For the quarter ended Sept. 30, the company had income of $21,554,000, equal to 60c per share on the common stock, which compared with income of $30,390,000, or 84c per share, during the same quarter of the previous year. During the most recent quarter TreeHouse incurred a 12c per share expense of restructuring charges, including the restructuring of the company’s soup operations and closing of the Seaforth, Ont., facility. The company also had a 1c per share expense related to the acquisition of the assets of Naturally Fresh, Inc. and a 1c per share gain on the mark-to-market adjustment of the company’s commodity agreements.
Sales for the quarter were $538,112,000, up 2% from $528,050,000 during the same quarter of the previous year.

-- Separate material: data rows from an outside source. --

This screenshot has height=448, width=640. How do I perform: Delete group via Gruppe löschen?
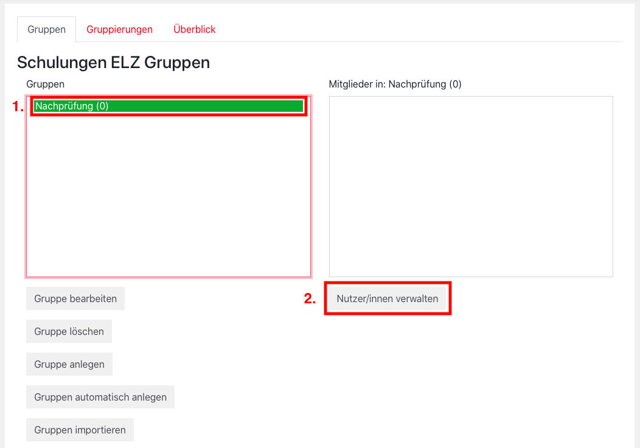pos(69,331)
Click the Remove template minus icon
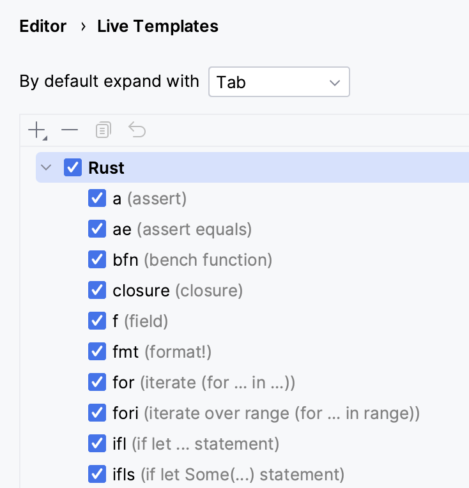469x488 pixels. tap(70, 131)
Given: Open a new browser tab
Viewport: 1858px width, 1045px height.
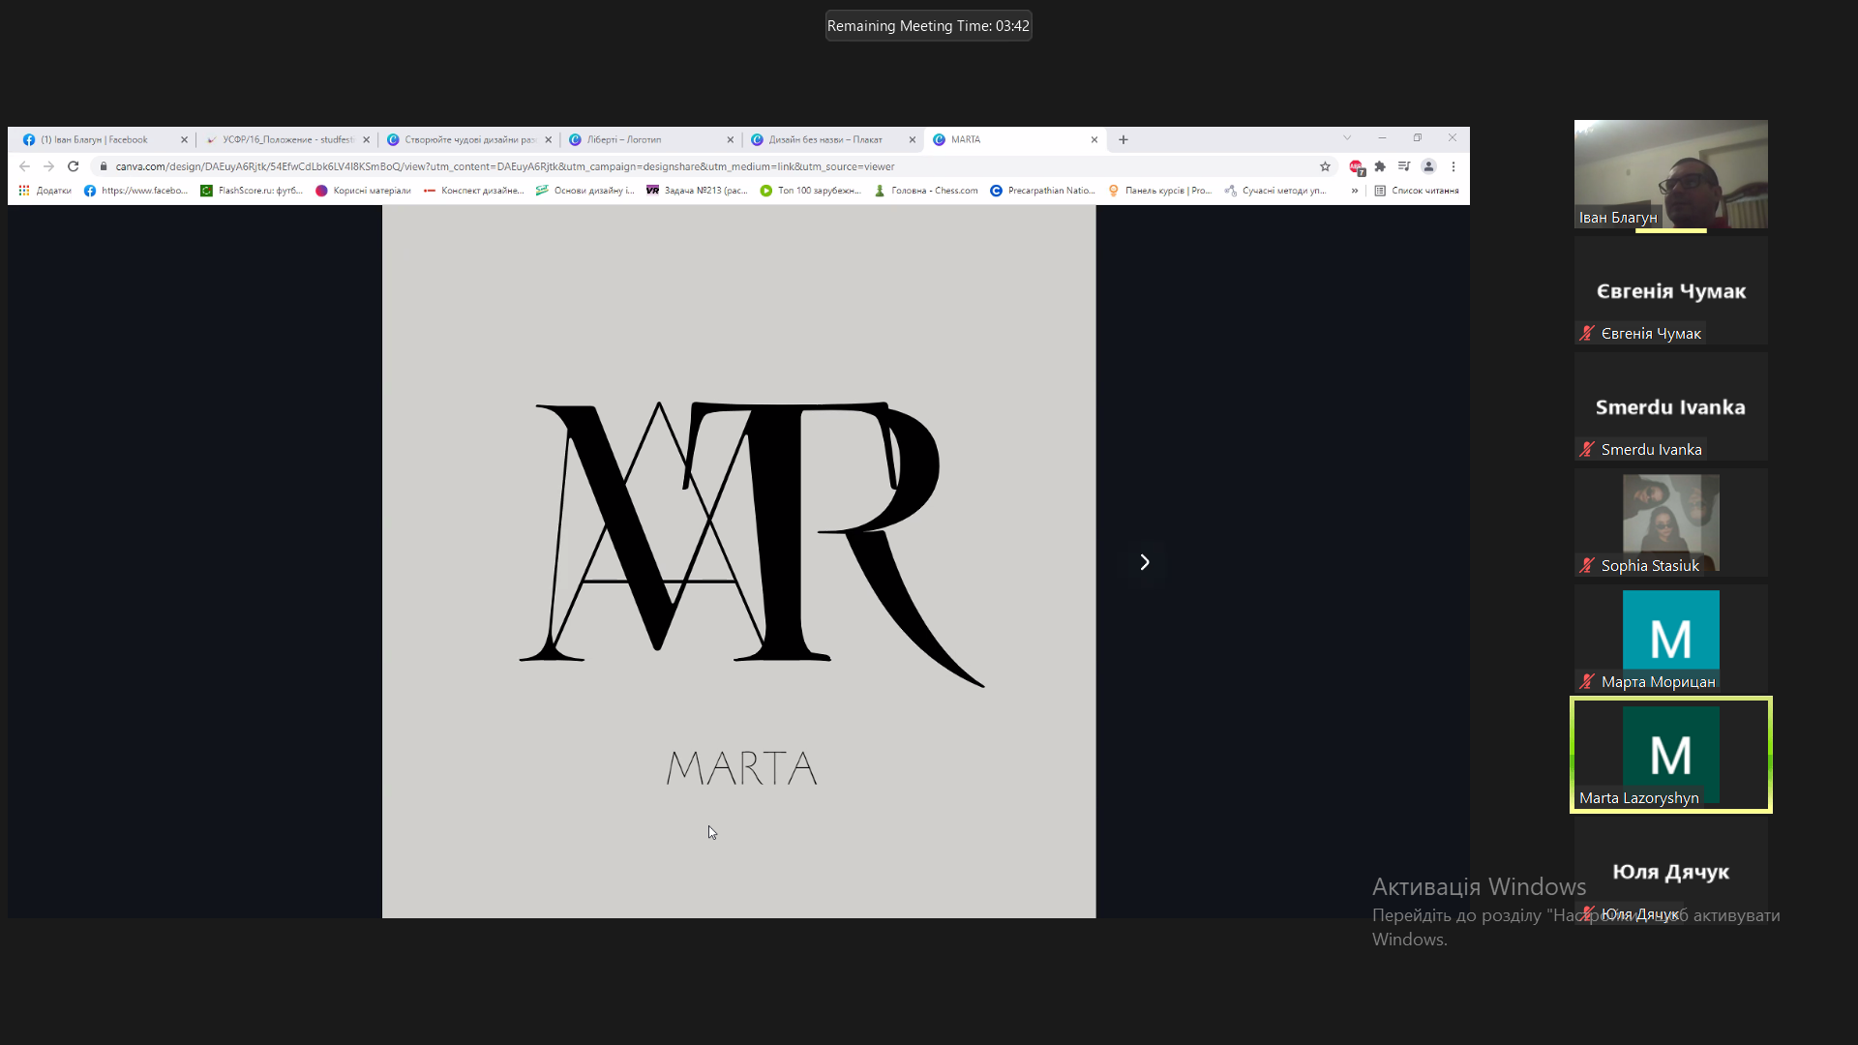Looking at the screenshot, I should pos(1123,139).
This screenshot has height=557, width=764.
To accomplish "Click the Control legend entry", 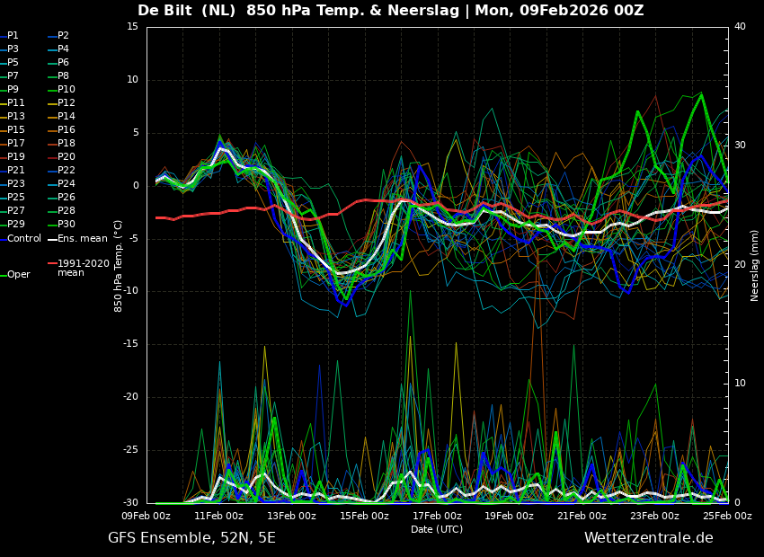I will 24,239.
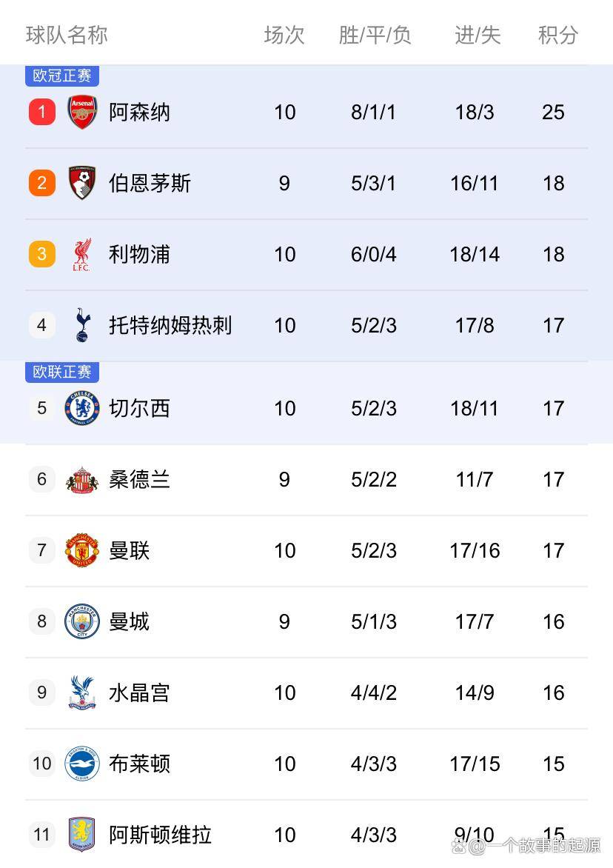Click the Aston Villa crest icon

click(x=82, y=835)
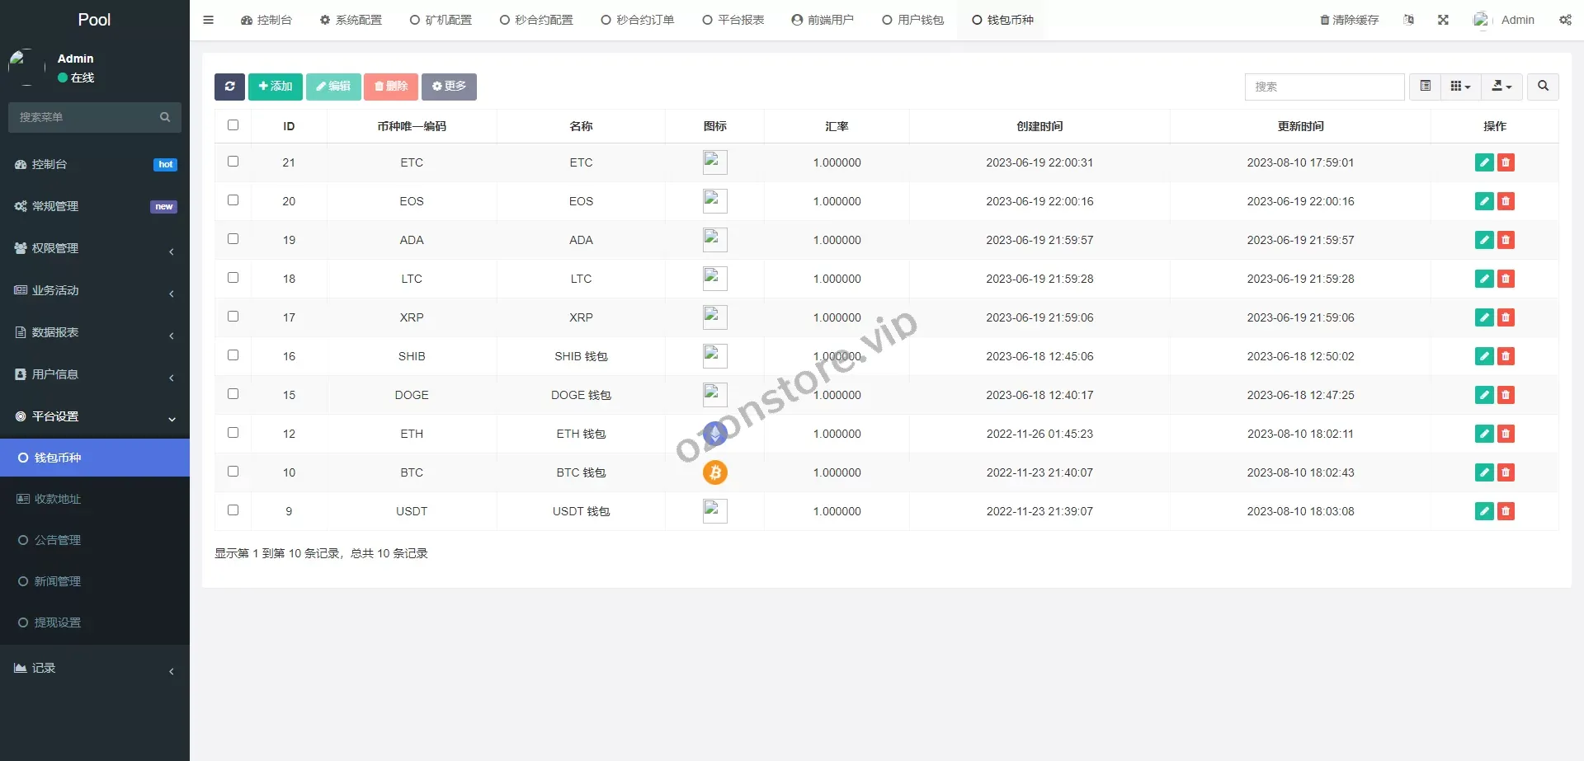Image resolution: width=1584 pixels, height=761 pixels.
Task: Click the table 搜索 input field
Action: (x=1323, y=87)
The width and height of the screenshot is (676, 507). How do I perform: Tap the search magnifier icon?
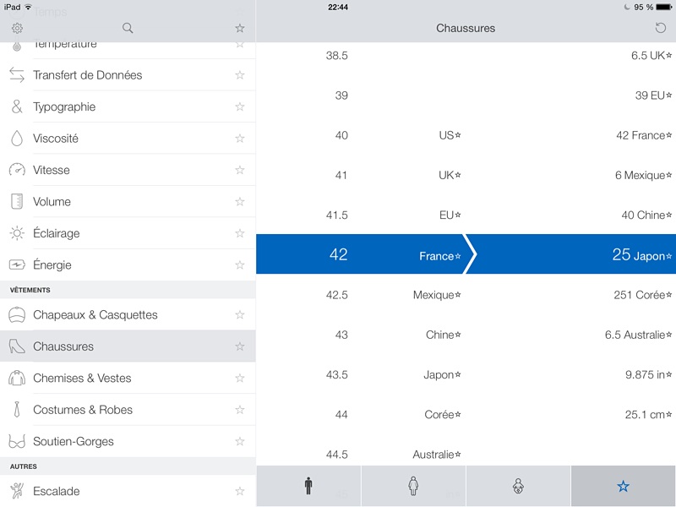(x=128, y=29)
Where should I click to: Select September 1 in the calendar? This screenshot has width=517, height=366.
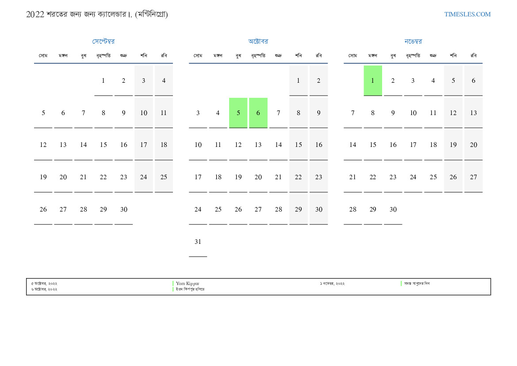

“Our sales in the quarter continue to show month-to-month variability as our customers aggressively manage their inventory needs,” said Sam K. Reed, chairman, president and chief executive officer. “Sales in the quarter finished below our expectations, but this shortfall was a matter of timing and not a fundamental change in our business. In fact, our October sales set an all-time record and our order book for November looks very promising as well. This quarter we also successfully launched our single-serve private label coffee initiative, and thus far both the customer and consumer feedback have been encouraging.”
For the nine months ended Sept. 30, net income fell 2% to $63,139,000, or $1.75 per share, which compared with $64,543,000, or $1.81 per share, during the same period of the previous year. Sales for the nine months were $1,589,344,000, down 5% from $1,514,183,000 during the same period of the previous year.